Hancur (2)

2.7K 110 14
                                    

       Bapak diam terpekur mendengar akhir cerita ibu. Bapak sempat menyela cerita itu, cerita tentang Bara anak muda yang sempat mengejarnya dan berbicara dengannya.

        "Jadi Bara biang keladi semua ini!" Desisnya marah. Matanya merah memancarkan amarah yang tidak terkendali.

       "Aku yang salah. Seharusnya aku menolak, tidak malah terlena," bisiknya parau. Bapak menoleh, pandangannya kembali kepada ibu yang sedang menangis.

         "Maafkan Kangmas. Bukan maksudku mengabaikan perasaan Diajeng," sahut Bapak mencoba menghibur ibu.

        "Nyatanya memang aku yang tidak tahu malu. Mengaku perempuan terhormat tetapi mencintai kakakku sendiri. Kalau saja..."

        "Cukup Bu, semua sudah terjadi. Penyesalan tidak akan pernah dapat mengembalikan waktu dan kenyataan. Ito tetap bangga menjadi anak ibu," potongku cepat.

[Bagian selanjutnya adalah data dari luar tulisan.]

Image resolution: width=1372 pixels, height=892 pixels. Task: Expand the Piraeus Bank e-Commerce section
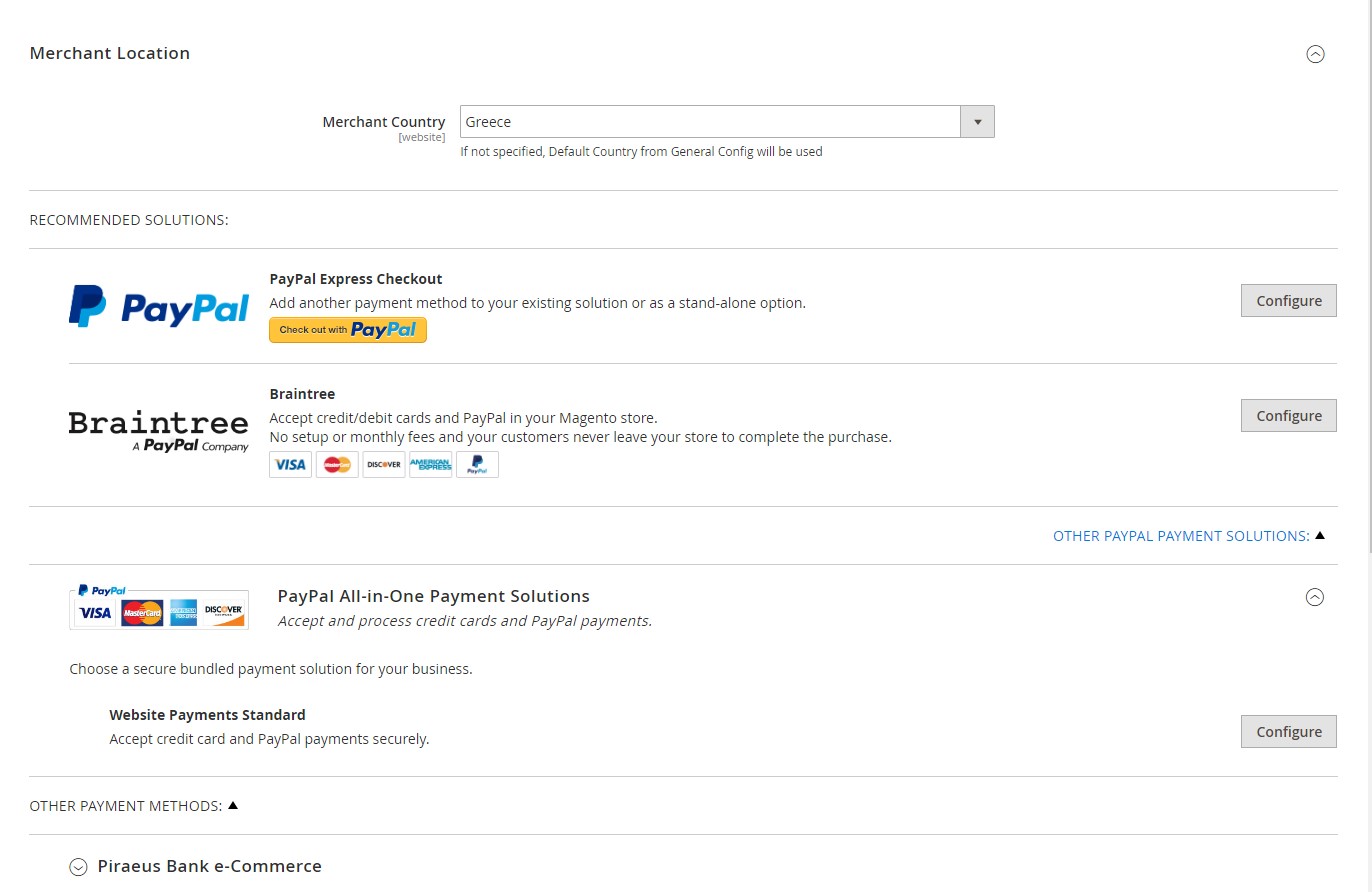coord(77,866)
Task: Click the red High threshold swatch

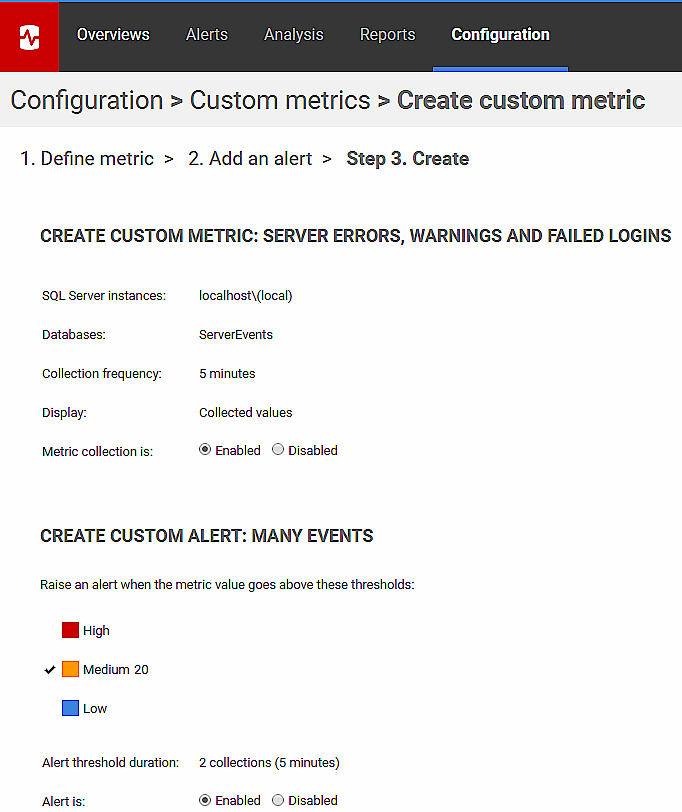Action: point(70,630)
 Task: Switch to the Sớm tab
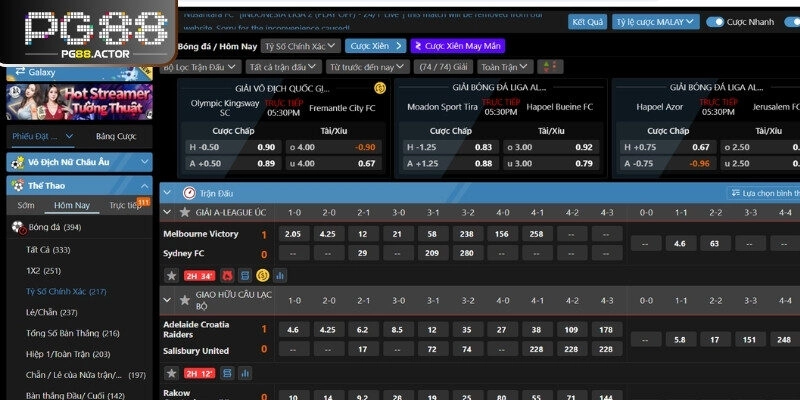coord(25,205)
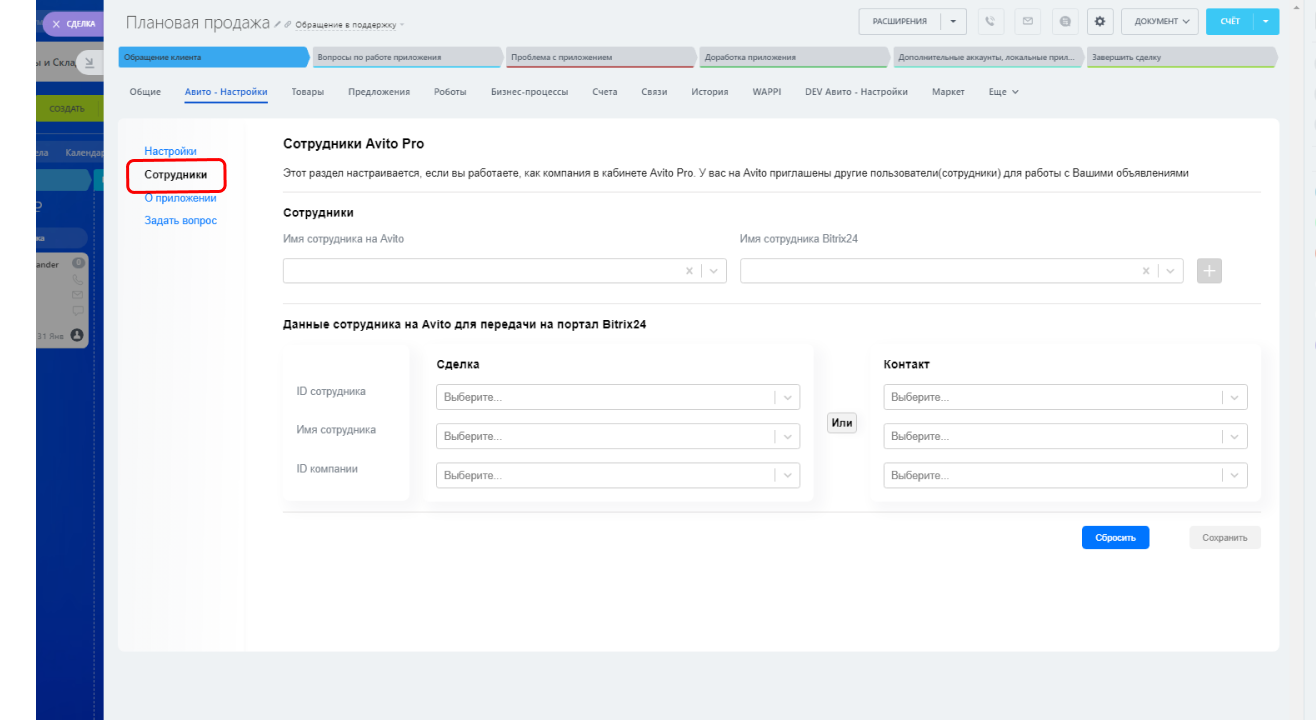Viewport: 1316px width, 720px height.
Task: Click the pencil icon beside Плановая продажа
Action: coord(277,23)
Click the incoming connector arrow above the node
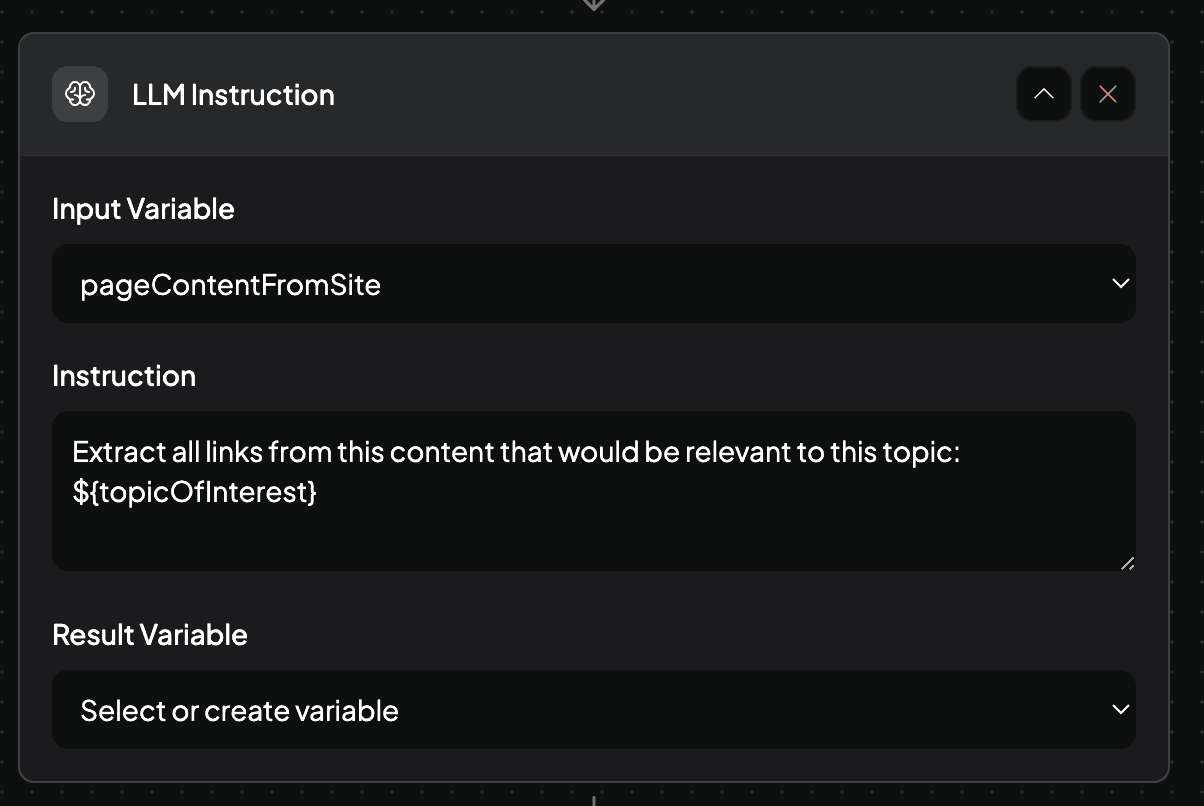 point(594,4)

         Bapak dan Ibu saling berpandangan sesaat, lalu ibu kembali menunduk. Aku tahu ibu terluka, dan merasa bersalah. Tetapi aku tidak mau ibu terus menyesali kejadian itu. Itu sama artinya menyesali keberadaanku.

         Perjuangan ibu untuk mempertahankan dan membesarkanku sendirian, tanpa satu pun keluarga yang mendukungnya. Menerima hinaan dari banyak orang karena mempunyai anak tanpa suami, tidak sedikit pun mengurangi cinta dan sayangnya padaku. Itu sudah lebih dari cukup.

       Seharusnya ibu dapat memggugurkan aku dan melanjutkan hidupnya sendiri. Menyelesaikan skripsinya, bekerja lalu menikah dengan laki-laki yang dicintainya dan dia bukan bapak. Tanggungjawab yang diambil perempuan tercantik dalam hidupku itu sudah lebih dari cukup.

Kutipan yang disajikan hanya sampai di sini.